Clean Slate

Posting an entry in a new blog that I haven’t really told anyone about yet feels distinctly like talking to myself. Fortunately, that’s never been enough to discourage me.

It seems that I’ve accidentally (read: subconsciously passive-aggressively) let my domains & hosting from high school lapse some time in the past few months. I vaguely recall getting emails to that effect, and ignoring them because it was preferable to acknowledging them. In any case, the clean slate is refreshing.

I spent most of Friday compulsively tweaking this thing to my liking. I’m not really interested in publishing the sordid, angst-filled details of my life anymore. I’ll chalk that up to living, learning, and being post-adolescent.

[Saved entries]

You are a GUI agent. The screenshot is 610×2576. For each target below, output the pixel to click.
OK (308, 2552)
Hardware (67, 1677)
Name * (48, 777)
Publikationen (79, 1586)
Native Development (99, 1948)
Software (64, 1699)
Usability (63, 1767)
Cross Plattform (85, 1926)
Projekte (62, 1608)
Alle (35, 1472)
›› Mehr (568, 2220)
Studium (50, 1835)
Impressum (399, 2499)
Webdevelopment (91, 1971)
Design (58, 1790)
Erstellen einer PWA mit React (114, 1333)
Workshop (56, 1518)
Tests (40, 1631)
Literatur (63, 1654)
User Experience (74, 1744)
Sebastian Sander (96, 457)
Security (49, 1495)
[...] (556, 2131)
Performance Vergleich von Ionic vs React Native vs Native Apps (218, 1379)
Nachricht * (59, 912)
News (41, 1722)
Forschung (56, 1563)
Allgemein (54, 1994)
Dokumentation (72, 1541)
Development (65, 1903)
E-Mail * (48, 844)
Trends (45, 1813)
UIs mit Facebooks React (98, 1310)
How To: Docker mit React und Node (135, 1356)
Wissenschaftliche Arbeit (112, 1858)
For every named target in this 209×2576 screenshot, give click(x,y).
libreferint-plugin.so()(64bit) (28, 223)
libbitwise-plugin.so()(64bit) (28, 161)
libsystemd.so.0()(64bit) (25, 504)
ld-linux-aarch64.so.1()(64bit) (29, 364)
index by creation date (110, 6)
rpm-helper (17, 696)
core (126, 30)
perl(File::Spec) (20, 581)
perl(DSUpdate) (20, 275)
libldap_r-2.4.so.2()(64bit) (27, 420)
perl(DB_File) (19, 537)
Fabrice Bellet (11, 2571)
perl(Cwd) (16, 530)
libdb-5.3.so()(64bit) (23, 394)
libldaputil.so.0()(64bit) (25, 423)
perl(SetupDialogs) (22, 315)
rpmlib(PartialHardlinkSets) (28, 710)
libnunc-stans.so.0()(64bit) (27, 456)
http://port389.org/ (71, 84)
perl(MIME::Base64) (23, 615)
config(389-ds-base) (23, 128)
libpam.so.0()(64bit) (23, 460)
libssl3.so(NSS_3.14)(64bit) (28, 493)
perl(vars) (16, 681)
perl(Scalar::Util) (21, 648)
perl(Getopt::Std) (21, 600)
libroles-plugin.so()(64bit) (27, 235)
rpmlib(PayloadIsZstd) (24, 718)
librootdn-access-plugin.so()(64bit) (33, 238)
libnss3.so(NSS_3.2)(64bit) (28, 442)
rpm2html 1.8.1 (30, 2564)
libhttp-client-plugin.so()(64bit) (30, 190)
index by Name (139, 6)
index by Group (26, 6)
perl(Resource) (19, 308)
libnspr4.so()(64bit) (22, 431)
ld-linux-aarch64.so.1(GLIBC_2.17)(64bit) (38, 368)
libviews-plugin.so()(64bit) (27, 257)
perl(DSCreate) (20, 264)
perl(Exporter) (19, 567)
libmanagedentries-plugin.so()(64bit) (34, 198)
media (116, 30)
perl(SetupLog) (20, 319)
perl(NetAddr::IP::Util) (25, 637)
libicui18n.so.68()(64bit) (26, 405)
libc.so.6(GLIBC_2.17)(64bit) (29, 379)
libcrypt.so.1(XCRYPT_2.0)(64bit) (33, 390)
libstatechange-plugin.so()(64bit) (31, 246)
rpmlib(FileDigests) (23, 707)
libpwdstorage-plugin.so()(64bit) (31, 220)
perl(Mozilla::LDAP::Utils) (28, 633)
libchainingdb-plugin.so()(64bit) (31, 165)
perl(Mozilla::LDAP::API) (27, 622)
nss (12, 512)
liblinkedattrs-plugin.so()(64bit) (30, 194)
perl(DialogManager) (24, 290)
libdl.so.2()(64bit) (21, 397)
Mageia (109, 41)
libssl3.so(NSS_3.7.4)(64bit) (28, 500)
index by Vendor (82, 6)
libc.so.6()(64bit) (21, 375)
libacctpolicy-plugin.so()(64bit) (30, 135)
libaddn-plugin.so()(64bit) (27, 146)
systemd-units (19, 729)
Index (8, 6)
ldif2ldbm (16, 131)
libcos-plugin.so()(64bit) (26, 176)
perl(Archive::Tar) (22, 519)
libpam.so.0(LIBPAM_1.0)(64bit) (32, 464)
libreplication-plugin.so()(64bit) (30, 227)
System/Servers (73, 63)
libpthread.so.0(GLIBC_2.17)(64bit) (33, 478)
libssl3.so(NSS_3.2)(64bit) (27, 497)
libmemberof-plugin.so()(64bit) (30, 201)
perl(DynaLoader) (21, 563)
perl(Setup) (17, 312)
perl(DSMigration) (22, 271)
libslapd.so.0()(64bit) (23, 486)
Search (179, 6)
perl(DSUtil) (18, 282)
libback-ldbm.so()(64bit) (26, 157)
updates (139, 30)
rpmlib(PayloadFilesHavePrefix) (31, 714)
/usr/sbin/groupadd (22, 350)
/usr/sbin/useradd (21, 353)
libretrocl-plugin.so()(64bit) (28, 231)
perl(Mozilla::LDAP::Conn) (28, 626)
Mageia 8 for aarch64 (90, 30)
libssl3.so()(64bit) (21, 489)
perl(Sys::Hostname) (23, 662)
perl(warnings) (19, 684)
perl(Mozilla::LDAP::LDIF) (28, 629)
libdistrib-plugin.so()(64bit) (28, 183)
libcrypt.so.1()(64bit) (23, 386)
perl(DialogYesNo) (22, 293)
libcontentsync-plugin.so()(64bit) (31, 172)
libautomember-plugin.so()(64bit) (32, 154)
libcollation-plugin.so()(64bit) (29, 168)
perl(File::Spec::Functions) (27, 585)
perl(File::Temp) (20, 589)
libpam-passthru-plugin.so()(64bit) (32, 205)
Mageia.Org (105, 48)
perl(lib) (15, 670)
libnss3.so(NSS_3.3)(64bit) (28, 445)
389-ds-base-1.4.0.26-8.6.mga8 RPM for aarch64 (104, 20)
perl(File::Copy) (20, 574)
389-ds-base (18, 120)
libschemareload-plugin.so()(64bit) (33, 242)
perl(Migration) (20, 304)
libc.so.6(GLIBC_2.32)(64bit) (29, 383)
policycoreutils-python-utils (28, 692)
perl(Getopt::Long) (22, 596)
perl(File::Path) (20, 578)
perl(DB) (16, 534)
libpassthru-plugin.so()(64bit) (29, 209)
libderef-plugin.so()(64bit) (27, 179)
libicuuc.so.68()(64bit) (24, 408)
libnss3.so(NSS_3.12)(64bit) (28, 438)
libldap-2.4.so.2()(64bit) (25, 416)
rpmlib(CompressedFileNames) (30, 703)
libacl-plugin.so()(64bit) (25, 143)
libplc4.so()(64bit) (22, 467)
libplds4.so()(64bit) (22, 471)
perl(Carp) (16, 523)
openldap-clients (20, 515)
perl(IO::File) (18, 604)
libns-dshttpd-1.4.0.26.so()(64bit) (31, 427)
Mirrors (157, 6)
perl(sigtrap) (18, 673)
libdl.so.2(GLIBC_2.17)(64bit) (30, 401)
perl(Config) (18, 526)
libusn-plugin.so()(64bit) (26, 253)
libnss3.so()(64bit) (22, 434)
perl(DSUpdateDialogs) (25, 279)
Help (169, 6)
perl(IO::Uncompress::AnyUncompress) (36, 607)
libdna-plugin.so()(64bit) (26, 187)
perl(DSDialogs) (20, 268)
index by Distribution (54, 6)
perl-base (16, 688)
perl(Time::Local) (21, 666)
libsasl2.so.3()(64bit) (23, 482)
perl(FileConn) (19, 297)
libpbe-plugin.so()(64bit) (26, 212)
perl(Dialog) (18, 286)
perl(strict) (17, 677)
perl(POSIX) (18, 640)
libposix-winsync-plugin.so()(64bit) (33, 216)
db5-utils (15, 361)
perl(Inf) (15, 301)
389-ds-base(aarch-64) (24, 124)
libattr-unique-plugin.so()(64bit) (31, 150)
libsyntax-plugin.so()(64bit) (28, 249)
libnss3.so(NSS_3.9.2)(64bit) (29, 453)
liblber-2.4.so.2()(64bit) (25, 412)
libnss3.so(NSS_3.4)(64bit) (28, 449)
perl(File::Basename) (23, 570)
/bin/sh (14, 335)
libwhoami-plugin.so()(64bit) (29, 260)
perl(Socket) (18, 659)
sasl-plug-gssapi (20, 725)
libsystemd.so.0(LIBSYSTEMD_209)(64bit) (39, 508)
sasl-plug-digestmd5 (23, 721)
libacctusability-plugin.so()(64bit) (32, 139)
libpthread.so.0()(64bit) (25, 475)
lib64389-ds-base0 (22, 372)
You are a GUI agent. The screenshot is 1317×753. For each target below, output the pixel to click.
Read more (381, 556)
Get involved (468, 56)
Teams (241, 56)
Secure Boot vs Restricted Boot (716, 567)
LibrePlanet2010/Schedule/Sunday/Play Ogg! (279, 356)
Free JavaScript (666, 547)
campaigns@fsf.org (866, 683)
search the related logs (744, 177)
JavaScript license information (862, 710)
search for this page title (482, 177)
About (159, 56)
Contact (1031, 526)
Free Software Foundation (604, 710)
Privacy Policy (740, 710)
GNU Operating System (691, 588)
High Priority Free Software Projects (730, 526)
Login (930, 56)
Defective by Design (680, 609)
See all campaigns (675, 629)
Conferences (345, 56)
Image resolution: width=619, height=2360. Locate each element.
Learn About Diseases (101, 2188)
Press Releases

[Exercise requirements]
- a) In the blog post, what did the writer let lapse in the past few months?
- b) Transcribe the part of the blog post that opens with the words containing "Posting an entry" and closes with "slate is refreshing.".
The records are separate material and have no connection to the blog post.

[Your responses]
- a) The writer's domains and hosting from high school.

- b)
Posting an entry in a new blog that I haven’t really told anyone about yet feels distinctly like talking to myself. Fortunately, that’s never been enough to discourage me.

It seems that I’ve accidentally (read: subconsciously passive-aggressively) let my domains & hosting from high school lapse some time in the past few months. I vaguely recall getting emails to that effect, and ignoring them because it was preferable to acknowledging them. In any case, the clean slate is refreshing.